_Исходный отрывок:_
Второй признак “неподвижного”, или “стационарного”, состояния по Смиту – пышная коррупция и монопольное право элиты по собственному усмотрению распоряжаться правовой и административной системами:
В этой стране, где богатые люди и обладатели крупных капиталов пользуются почти полной неприкосновенностью, а бедняки или обладатели мелких капиталов совсем ею не пользуются, но в любое время подвергаются, под предлогом отправления правосудия, грабежам со стороны низших мандаринов, в такой стране количество капитала, вложенного во все различные отрасли ее торговли и промышленности, никогда не может достичь тех размеров, которые допускаются характером и объемом последних. В каждой отдельной отрасли притеснение бедных должно создать монополию богатых, которые, захватывая в свои руки всю торговлю, могут получать очень большую прибыль {16} .
16
Ibid. Ch. 9.
Думаю, читателю эта картина покажется знакомой.
Конечно, к моменту выхода “Богатства народов” (1776) Китай (прежде одна “из самых богатых, то есть наиболее плодородных, лучше всего обрабатываемых, наиболее трудолюбивых и самых населенных” стран) уже давно пребывал в состоянии застоя. Смит винит в этом негодные “законы и учреждения”, в том числе бюрократический аппарат. Больше свободы для торговли и малого бизнеса, меньше бюрократии и кланового капитализма – вот предложенный Смитом рецепт от спячки. В конце XVIII века он видел плоды реформ, ожививших экономику Британских островов и американских колоний Великобритании. Но сейчас Смит отметил бы поразительные перемены: Запад в состоянии застоя, зато Китай развивается быстрее любой из развитых стран мира. Фортуна отвернулась от нас.
Эта книга – о причинах застоя Запада. Я исхожу, как и Смит, из того, что и стагнация, и развитие – во многом продукт “законов и учреждений”, а главный мой тезис таков: описание Китая времен Смита во многом применимо к нам. Проблема в наших собственных “законах и учреждениях”. Великая рецессия – лишь симптом Великого вырождения.
Четыре ящика
Я намерен показать, что западные институты выродились, и с этой целью открою несколько уже давно замкнутых ящиков с ярлыками “Демократия”, “Капитализм”, “Верховенство права” и “Гражданское общество”. Это основные элементы нашей цивилизации. В ящиках чрезвычайно сложные комплексы взаимосвязанных институтов. Подобно печатным платам компьютера или смартфона, институты заставляют агрегат работать. А если он работать отказывается, то, вероятно, один из элементов-институтов вышел из строя. Глядя на блестящий корпус, невозможно понять, в чем проблема. Придется снять крышку.

_Предоставленные данные:_
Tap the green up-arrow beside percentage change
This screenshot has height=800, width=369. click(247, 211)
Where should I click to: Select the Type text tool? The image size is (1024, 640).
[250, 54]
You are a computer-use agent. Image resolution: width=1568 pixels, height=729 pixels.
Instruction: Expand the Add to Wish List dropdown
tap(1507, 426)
==
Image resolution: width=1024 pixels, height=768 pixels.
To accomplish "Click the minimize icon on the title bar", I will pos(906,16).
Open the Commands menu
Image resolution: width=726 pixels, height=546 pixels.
* * *
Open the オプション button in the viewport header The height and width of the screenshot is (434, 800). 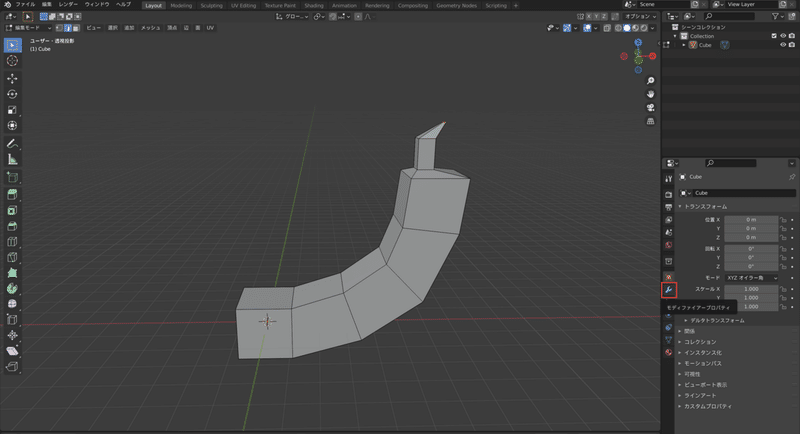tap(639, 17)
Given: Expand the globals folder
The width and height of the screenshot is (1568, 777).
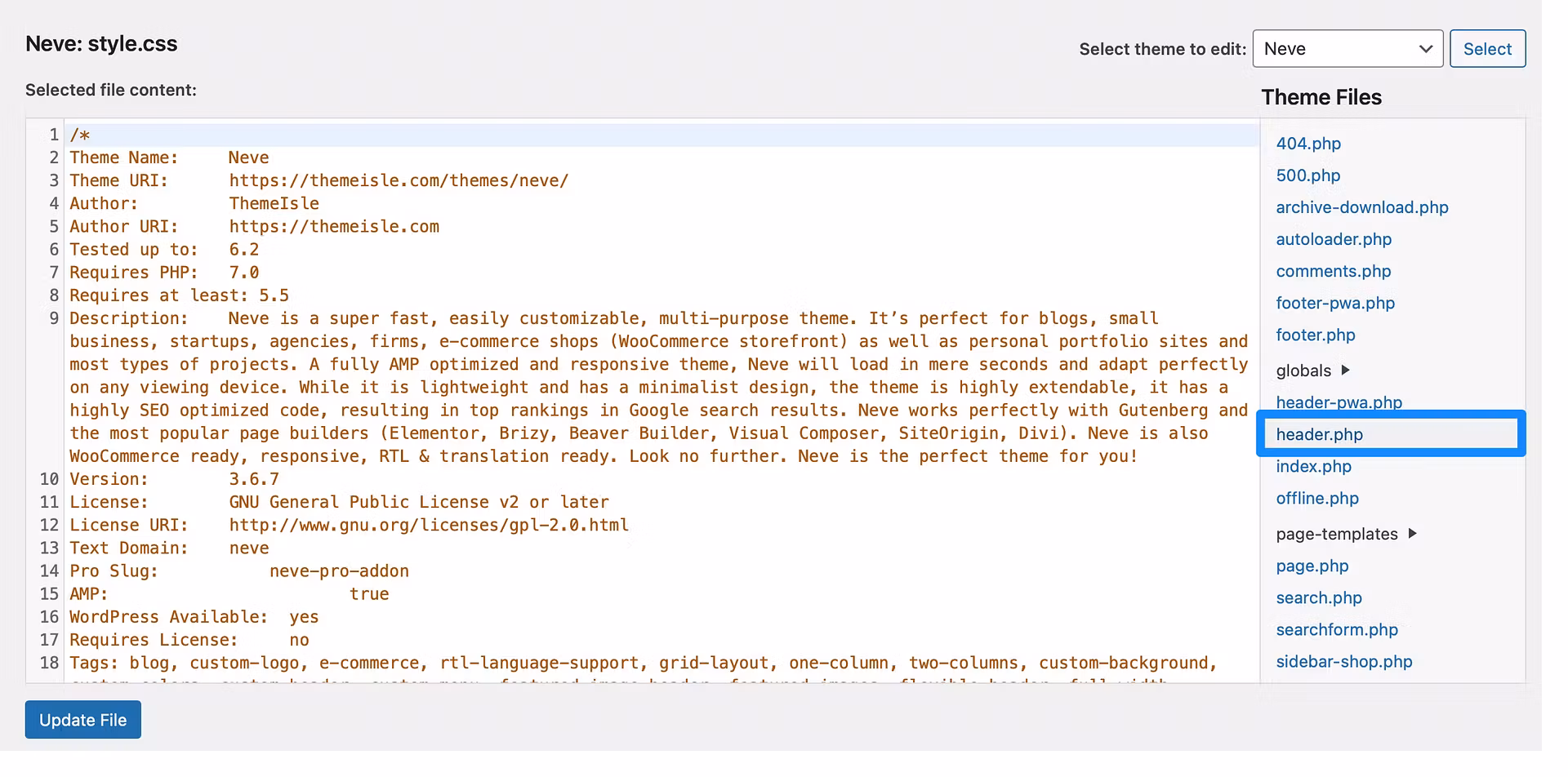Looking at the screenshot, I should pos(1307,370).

_Задание 1:_
В каком году, согласно отрывку о застое Запада, вышло «Богатство народов»?
_Задание 2:_
Напишите, пожалуйста, продолжение отрывка о застое Запада, начиная сразу после его последнего предложения.

_Ответ 1:_
В 1776 году.

_Ответ 2:_
Я допускаю, что сравнение с электроникой неверно: ведь большинство институтов – плоды органического, постепенного развития и их не “изобрел” какой-нибудь прозорливец вроде Стива Джобса. Возможно, более уместное сравнение отыщется в природе. Пчелиный улей – вот хрестоматийный пример. Со времени публикации книги Бернарда Мандевиля “Басня о пчелах, или Частные пороки – общественные выгоды” (1714) люди сравнивали участников рыночной экономики с пчелами в улье. Как мы увидим, параллель эта довольно верна, хотя применима она скорее к политической, а не экономической жизни (Мандевиль это хорошо понимал). Институт для людей – примерно то же, что ульи для пчел: корпус, внутри которого мы образуем группы. И так же, как вы чувствуете присутствие институтов, так и пчела прекрасно понимает, когда она находится в улье, а когда нет. У институтов есть рамки, нередко – стены. А также – в первую очередь – правила.
Некоторым читателям слова “заведение”, “учреждение” (institution) напомнят, вероятно, о викторианских домах умалишенных. (“Бедолага Ниал угодил в заведение”.) Так вот, я говорю не о них, а о политических институтах наподобие Конгресса США или английского Парламента. Рассуждая о демократии, мы подразумеваем ряд взаимосвязанных институтов. Да, люди бросают бумажки в урны для голосования. Да, они избирают депутатов – ораторствующих и голосующих в больших красивых залах. Однако все это еще не означает демократию. Депутатов в странах вроде России или Венесуэлы также будто бы избирают, однако никому из беспристрастных наблюдателей (не говоря уже о лидерах местной оппозиции) не приходит в голову называть Россию или Венесуэлу демократическими странами.